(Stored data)
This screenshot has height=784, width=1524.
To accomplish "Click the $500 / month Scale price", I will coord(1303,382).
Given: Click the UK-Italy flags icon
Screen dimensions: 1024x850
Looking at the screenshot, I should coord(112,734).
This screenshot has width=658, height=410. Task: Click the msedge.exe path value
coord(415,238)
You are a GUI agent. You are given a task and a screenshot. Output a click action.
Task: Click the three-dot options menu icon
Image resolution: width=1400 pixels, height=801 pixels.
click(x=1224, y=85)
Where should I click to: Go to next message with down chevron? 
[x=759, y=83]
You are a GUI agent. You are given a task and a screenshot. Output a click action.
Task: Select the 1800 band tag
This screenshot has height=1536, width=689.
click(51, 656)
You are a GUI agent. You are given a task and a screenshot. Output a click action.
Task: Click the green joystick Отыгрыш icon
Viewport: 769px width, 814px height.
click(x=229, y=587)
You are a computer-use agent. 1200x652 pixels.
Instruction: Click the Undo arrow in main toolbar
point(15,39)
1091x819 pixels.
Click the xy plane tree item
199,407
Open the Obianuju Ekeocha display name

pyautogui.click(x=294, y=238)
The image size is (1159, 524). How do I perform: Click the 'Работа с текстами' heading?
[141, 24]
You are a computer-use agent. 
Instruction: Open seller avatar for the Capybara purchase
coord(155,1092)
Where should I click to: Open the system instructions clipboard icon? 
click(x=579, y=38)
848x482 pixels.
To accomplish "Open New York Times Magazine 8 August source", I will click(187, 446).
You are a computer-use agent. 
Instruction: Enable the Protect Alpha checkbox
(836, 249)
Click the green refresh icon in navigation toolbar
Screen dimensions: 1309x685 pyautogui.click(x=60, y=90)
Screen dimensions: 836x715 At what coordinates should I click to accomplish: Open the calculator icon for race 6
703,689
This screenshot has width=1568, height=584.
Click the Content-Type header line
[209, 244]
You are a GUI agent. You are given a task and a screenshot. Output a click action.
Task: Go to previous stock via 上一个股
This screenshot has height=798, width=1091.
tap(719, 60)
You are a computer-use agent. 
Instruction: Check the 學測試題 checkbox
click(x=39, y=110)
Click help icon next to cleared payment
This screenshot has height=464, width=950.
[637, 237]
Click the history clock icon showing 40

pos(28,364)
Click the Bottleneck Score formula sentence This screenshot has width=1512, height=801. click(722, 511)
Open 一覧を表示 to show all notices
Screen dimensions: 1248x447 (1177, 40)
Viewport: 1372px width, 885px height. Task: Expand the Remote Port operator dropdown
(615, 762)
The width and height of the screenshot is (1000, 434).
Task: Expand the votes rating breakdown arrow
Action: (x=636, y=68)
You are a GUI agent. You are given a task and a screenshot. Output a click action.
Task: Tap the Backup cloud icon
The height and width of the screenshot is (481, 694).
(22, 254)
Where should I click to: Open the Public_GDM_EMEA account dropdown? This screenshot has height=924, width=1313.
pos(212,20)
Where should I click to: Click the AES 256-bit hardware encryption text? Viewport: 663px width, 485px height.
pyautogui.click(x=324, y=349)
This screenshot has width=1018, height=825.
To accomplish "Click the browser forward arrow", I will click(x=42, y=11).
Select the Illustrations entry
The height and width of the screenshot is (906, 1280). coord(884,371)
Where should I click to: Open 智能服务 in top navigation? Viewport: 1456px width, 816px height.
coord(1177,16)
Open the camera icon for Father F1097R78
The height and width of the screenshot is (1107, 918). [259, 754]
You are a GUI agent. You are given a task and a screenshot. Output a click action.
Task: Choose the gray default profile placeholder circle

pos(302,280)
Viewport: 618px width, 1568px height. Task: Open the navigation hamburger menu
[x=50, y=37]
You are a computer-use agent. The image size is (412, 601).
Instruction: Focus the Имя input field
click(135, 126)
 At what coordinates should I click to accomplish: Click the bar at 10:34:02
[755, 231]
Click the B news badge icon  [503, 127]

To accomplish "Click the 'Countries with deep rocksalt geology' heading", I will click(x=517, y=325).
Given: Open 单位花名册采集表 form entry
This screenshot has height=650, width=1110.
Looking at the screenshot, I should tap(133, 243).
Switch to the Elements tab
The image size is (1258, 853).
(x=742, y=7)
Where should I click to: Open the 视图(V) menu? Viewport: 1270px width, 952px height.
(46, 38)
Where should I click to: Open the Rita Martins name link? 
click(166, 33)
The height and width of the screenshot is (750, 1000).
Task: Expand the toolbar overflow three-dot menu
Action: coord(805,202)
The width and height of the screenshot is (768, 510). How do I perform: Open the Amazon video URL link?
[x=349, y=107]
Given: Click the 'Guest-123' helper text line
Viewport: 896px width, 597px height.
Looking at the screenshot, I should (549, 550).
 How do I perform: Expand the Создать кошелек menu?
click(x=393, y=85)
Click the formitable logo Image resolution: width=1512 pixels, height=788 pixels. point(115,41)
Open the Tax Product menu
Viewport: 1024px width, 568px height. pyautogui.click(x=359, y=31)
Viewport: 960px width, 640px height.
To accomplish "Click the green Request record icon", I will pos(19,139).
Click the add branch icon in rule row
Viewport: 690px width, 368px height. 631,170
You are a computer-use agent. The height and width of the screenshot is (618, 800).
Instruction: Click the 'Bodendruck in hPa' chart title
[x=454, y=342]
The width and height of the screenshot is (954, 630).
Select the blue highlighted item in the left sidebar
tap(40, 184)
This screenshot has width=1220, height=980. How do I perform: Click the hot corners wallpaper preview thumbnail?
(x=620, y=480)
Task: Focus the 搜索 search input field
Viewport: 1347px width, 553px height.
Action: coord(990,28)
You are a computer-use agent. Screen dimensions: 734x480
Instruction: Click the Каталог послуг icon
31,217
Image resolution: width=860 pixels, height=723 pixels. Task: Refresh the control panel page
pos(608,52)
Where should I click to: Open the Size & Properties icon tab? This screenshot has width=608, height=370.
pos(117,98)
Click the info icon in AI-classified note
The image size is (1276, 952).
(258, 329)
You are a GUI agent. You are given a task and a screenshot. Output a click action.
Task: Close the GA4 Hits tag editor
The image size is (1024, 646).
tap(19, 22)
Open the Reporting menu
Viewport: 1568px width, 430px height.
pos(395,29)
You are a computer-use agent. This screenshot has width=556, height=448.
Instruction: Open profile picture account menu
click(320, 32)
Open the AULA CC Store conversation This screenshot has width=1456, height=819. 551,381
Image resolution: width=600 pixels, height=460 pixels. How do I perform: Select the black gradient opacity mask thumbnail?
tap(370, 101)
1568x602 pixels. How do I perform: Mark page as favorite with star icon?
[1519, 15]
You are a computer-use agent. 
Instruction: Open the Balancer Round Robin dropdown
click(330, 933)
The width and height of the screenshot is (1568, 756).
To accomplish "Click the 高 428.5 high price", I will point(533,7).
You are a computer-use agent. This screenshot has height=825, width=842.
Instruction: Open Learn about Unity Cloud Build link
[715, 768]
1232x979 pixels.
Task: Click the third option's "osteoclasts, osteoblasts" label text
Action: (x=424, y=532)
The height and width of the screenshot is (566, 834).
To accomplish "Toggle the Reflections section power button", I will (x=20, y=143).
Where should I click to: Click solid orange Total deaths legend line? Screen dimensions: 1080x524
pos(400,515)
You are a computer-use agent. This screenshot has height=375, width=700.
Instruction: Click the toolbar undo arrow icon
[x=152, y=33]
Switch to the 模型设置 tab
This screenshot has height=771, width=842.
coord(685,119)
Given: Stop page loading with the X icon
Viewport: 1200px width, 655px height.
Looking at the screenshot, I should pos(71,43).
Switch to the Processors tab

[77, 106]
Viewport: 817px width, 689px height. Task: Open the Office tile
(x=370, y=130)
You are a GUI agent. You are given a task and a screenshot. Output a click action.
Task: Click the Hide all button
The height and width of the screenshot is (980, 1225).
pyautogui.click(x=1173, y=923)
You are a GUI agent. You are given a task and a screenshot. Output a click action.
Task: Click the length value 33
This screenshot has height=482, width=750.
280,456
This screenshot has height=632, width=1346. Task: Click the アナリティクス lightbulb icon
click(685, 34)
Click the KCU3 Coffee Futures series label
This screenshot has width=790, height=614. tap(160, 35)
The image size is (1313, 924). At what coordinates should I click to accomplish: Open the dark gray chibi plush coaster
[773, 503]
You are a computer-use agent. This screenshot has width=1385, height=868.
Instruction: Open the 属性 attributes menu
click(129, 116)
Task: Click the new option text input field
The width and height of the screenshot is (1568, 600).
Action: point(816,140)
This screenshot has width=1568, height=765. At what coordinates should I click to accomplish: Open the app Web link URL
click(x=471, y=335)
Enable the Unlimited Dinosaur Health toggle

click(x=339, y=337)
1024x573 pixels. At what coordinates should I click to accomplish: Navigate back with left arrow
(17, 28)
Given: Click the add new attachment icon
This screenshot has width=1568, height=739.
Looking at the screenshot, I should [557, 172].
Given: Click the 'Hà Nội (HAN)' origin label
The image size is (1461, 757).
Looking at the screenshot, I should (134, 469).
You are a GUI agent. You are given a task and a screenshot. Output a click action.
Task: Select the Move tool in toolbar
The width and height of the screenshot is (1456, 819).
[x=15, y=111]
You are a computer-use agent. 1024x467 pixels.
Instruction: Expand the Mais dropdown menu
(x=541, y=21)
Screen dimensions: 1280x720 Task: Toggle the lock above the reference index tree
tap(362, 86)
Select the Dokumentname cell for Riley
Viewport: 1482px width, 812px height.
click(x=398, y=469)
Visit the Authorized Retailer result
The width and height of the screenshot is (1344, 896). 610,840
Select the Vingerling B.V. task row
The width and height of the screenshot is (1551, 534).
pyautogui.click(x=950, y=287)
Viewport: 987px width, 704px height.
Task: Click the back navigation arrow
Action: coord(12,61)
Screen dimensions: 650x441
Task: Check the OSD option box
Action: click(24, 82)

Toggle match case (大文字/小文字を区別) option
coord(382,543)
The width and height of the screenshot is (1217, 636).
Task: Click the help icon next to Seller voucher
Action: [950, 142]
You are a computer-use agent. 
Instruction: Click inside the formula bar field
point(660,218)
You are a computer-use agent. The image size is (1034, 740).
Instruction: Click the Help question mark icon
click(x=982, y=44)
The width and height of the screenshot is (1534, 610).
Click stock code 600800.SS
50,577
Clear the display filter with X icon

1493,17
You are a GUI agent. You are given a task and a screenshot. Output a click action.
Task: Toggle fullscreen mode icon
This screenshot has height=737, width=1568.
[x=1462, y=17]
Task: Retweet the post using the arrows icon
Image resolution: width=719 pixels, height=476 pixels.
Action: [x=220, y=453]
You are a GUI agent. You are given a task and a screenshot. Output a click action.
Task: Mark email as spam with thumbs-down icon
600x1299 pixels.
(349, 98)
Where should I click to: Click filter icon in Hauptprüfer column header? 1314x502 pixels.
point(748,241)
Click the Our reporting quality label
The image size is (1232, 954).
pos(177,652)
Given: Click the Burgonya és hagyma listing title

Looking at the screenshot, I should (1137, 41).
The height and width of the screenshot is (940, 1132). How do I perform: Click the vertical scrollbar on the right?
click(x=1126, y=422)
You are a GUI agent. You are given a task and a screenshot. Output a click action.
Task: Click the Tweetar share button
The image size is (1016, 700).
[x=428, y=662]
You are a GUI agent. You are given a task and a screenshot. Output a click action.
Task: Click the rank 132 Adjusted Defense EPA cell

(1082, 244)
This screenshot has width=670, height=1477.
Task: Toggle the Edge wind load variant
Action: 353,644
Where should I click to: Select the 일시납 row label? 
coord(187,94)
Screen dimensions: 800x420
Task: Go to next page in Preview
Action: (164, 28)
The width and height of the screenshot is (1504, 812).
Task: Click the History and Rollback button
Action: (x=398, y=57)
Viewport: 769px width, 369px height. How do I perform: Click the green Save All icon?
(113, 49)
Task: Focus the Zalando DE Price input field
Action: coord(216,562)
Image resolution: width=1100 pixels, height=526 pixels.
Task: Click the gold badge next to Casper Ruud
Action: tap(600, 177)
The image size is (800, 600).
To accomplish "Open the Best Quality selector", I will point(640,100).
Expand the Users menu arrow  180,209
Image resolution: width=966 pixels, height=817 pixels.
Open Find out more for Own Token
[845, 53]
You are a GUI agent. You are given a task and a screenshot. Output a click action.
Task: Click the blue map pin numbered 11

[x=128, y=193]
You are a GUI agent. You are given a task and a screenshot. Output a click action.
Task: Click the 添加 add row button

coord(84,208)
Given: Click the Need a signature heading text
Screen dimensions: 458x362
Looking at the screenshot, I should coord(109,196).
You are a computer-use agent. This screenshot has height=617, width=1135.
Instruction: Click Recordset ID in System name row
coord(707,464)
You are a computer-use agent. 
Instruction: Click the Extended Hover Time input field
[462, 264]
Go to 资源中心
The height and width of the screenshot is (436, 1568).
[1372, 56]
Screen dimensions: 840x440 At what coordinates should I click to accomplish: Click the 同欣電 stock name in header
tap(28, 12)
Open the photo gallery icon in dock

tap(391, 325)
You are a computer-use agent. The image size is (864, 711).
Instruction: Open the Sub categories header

▶ _Required work_
Starting at the first line of the records above, please copy every line exactly through the line containing "848x482 pixels.", and stop there.

▶ _Result for this task_
This screenshot has height=784, width=1524.
To accomplish "Click the $500 / month Scale price", I will coord(1303,382).
Given: Click the UK-Italy flags icon
Screen dimensions: 1024x850
Looking at the screenshot, I should coord(112,734).
This screenshot has width=658, height=410. Task: Click the msedge.exe path value
coord(415,238)
You are a GUI agent. You are given a task and a screenshot. Output a click action.
Task: Click the three-dot options menu icon
Image resolution: width=1400 pixels, height=801 pixels.
click(x=1224, y=85)
Where should I click to: Go to next message with down chevron? 
[x=759, y=83]
You are a GUI agent. You are given a task and a screenshot. Output a click action.
Task: Select the 1800 band tag
This screenshot has height=1536, width=689.
click(51, 656)
You are a GUI agent. You are given a task and a screenshot. Output a click action.
Task: Click the green joystick Отыгрыш icon
Viewport: 769px width, 814px height.
click(x=229, y=587)
You are a computer-use agent. 1200x652 pixels.
Instruction: Click the Undo arrow in main toolbar
point(15,39)
1091x819 pixels.
Click the xy plane tree item
199,407
Open the Obianuju Ekeocha display name

pyautogui.click(x=294, y=238)
The image size is (1159, 524). How do I perform: Click the 'Работа с текстами' heading?
[141, 24]
You are a computer-use agent. 
Instruction: Open seller avatar for the Capybara purchase
coord(155,1092)
Where should I click to: Open the system instructions clipboard icon? 
click(x=579, y=38)
848x482 pixels.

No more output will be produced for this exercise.